DATA LISTING:
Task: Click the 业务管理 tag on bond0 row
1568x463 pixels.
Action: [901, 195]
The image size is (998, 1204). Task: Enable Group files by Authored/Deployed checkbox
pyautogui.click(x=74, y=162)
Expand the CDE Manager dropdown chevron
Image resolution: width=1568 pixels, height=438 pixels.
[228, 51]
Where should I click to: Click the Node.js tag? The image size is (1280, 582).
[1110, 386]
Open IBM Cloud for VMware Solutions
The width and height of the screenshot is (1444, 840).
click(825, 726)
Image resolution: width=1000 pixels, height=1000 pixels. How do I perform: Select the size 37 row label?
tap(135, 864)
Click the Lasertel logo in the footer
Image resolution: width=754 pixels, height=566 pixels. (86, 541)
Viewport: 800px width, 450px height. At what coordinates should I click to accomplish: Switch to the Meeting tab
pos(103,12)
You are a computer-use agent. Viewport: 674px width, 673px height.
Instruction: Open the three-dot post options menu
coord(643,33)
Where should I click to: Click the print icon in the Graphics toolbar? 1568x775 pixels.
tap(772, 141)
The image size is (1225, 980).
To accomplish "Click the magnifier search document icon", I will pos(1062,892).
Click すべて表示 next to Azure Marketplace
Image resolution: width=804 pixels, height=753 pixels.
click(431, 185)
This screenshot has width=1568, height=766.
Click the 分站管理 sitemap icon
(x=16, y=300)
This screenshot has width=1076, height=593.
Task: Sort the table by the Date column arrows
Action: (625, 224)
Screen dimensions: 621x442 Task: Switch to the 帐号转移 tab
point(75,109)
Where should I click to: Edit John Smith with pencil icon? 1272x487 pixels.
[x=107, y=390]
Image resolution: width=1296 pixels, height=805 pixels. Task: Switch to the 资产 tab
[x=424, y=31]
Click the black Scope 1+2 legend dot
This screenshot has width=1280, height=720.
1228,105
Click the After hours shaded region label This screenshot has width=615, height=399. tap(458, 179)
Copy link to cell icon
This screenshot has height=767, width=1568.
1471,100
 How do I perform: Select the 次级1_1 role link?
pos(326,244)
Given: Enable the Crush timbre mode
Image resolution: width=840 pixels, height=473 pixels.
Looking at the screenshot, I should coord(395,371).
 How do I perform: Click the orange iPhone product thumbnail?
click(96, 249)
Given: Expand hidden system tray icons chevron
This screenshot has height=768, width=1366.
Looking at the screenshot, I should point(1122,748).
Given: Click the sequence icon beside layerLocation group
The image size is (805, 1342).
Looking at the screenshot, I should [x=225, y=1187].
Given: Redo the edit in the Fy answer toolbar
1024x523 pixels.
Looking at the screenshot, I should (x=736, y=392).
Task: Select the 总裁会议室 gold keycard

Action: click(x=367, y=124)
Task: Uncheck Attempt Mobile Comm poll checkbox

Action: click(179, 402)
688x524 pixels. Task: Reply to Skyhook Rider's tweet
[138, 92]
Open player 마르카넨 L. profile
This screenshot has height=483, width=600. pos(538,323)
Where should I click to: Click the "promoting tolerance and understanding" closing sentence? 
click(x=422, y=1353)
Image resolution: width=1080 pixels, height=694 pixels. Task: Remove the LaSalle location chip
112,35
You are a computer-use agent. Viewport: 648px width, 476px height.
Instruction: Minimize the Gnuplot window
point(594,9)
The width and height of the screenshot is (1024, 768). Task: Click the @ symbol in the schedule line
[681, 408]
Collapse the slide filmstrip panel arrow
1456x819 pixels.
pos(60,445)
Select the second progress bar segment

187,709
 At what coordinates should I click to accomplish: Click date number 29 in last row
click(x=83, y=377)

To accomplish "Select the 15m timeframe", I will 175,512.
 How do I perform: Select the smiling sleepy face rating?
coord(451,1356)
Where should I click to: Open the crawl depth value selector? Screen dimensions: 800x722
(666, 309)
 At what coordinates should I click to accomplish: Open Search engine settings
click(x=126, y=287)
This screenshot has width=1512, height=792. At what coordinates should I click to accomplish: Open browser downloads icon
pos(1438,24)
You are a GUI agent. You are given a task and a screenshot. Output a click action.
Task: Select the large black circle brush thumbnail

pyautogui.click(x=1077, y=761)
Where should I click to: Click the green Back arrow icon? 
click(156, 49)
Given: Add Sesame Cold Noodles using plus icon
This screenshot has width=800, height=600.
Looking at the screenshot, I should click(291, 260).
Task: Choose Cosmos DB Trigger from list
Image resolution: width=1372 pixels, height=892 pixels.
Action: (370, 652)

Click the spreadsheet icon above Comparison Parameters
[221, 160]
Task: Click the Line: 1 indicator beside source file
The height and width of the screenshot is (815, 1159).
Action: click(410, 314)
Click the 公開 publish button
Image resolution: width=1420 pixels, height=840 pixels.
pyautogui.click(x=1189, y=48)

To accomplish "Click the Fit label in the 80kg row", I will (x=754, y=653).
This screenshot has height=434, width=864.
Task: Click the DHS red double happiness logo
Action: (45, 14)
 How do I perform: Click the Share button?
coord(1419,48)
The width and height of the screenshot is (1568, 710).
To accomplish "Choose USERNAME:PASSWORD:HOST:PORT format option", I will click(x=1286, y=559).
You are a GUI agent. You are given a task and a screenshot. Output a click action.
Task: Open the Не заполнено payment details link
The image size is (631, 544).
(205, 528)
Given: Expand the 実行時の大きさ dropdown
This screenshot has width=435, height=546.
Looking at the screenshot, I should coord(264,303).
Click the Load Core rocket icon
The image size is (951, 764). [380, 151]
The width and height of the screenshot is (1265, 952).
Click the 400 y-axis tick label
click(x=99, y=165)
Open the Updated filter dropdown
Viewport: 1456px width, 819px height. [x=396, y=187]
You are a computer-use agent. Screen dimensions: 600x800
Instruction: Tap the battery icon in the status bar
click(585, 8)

DIRECTIONS FOR THIS TASK:
Duplicate the entries above word for word, starting at the line that contains "Where should I click to: Click the Node.js" and ending at the line that contains "click(431, 185)".

EXERCISE OUTPUT:
Where should I click to: Click the Node.js tag? The image size is (1280, 582).
[1110, 386]
Open IBM Cloud for VMware Solutions
The width and height of the screenshot is (1444, 840).
click(825, 726)
Image resolution: width=1000 pixels, height=1000 pixels. How do I perform: Select the size 37 row label?
tap(135, 864)
Click the Lasertel logo in the footer
Image resolution: width=754 pixels, height=566 pixels. (86, 541)
Viewport: 800px width, 450px height. At what coordinates should I click to accomplish: Switch to the Meeting tab
pos(103,12)
You are a computer-use agent. Viewport: 674px width, 673px height.
Instruction: Open the three-dot post options menu
coord(643,33)
Where should I click to: Click the print icon in the Graphics toolbar? 1568x775 pixels.
tap(772, 141)
The image size is (1225, 980).
To accomplish "Click the magnifier search document icon", I will pos(1062,892).
Click すべて表示 next to Azure Marketplace
Image resolution: width=804 pixels, height=753 pixels.
click(431, 185)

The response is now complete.